Travis Johnson, Chief of Staff to Georgia Attorney General Chris Carr, highlighted the increasing problem of organized retail crime, a topic that has become a top priority for the U.S. Chamber. “What we do know is that gangs that are operating in our state [are] now engaged in more violent smash and grab retail theft […] and then taking those stolen products and selling them online,” Johnson said. He believes the Georgia Attorney General’s office now has the tools it needs to fight this problem, with the creation of a Gang Prosecution Unit this past July, as well as the Georgia legislature equipping the Attorney General with the authority to prosecute gang activity statewide.
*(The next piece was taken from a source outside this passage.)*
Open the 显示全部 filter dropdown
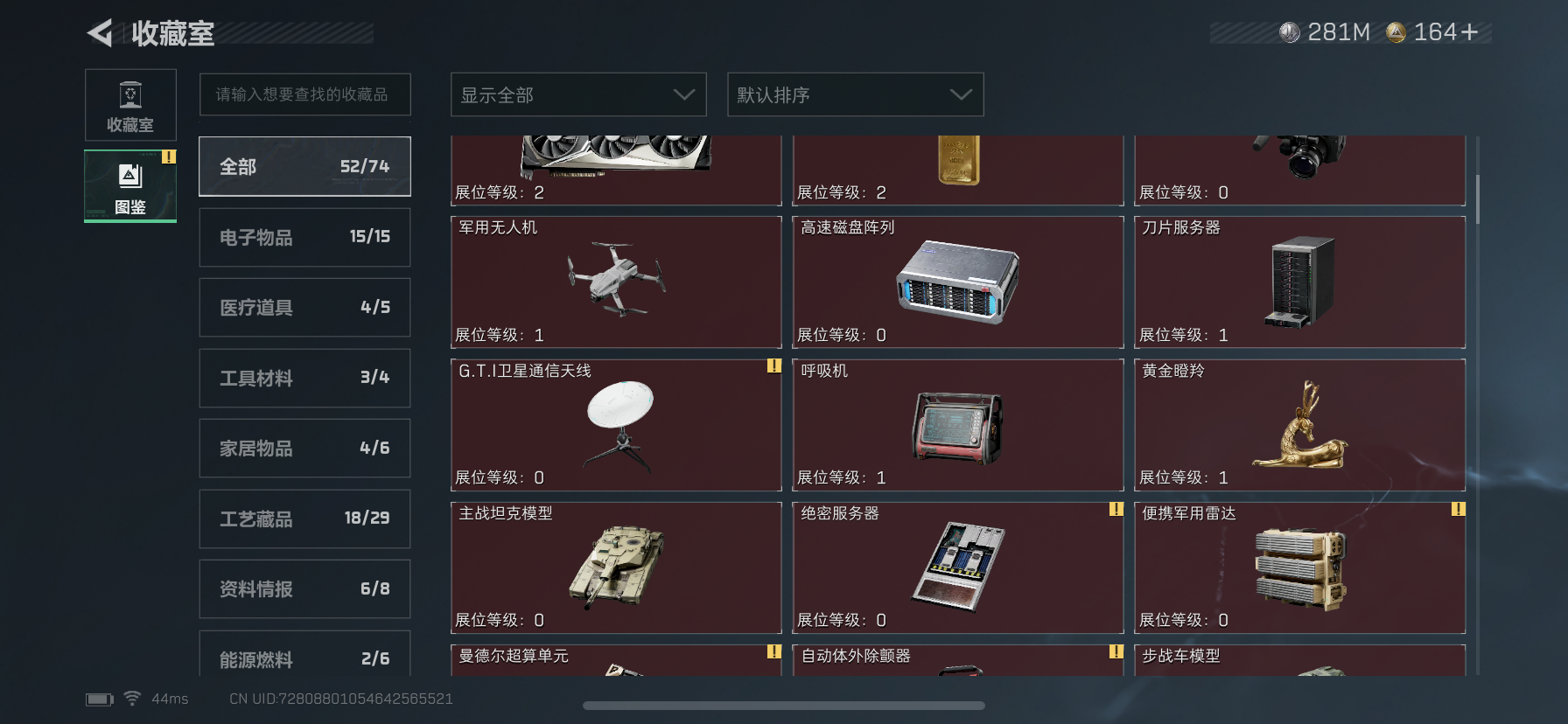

Johnson went on to highlight how his office works with businesses that have fallen victim to organized retail crime, referencing partnering with Home Depot during a statewide investigation into the issue. 

Adam Braun, the Illinois Executive Deputy Attorney General, also spoke about efforts to stop organized retail crime in Illinois, highlighting the Attorney General’s Organized Retail Crime Task Force. Like Johnson, he described how his office partners with businesses, saying it is crucial to dispel the fear some businesses have of interacting with the AG. Braun highlighted the Rebound to Work program, which works with community and corporate groups to provide employment assistance to the victims of violent crime. 

Briefing on Ballot Initiatives: Themes and Trends  

Thomas Wickham, Senior Vice President for State and Local Policy at the Chamber, presented on ballot measures, a vitally important but often under-discussed component of elections. Wickham explained what types of ballot measures there are, why they’re important, and ones to be aware of this midterm election and beyond.   

Wickham outlined the general function of ballot measures in the states and key trends on state ballots this November. Tax and labor measures are particularly prominent this year: in West Virginia, Amendment 2 would allow for the state legislature to exempt property used for business purposes from someone’s personal property taxes, and Tennessee’s Amendment 1 would enshrine the right to work in the state constitution. Looking ahead, Wickham highlighted efforts to get a measure on the ballot in 2024 that would repeal California’s recently passed fast-food sectoral bargaining bill, AB 257. 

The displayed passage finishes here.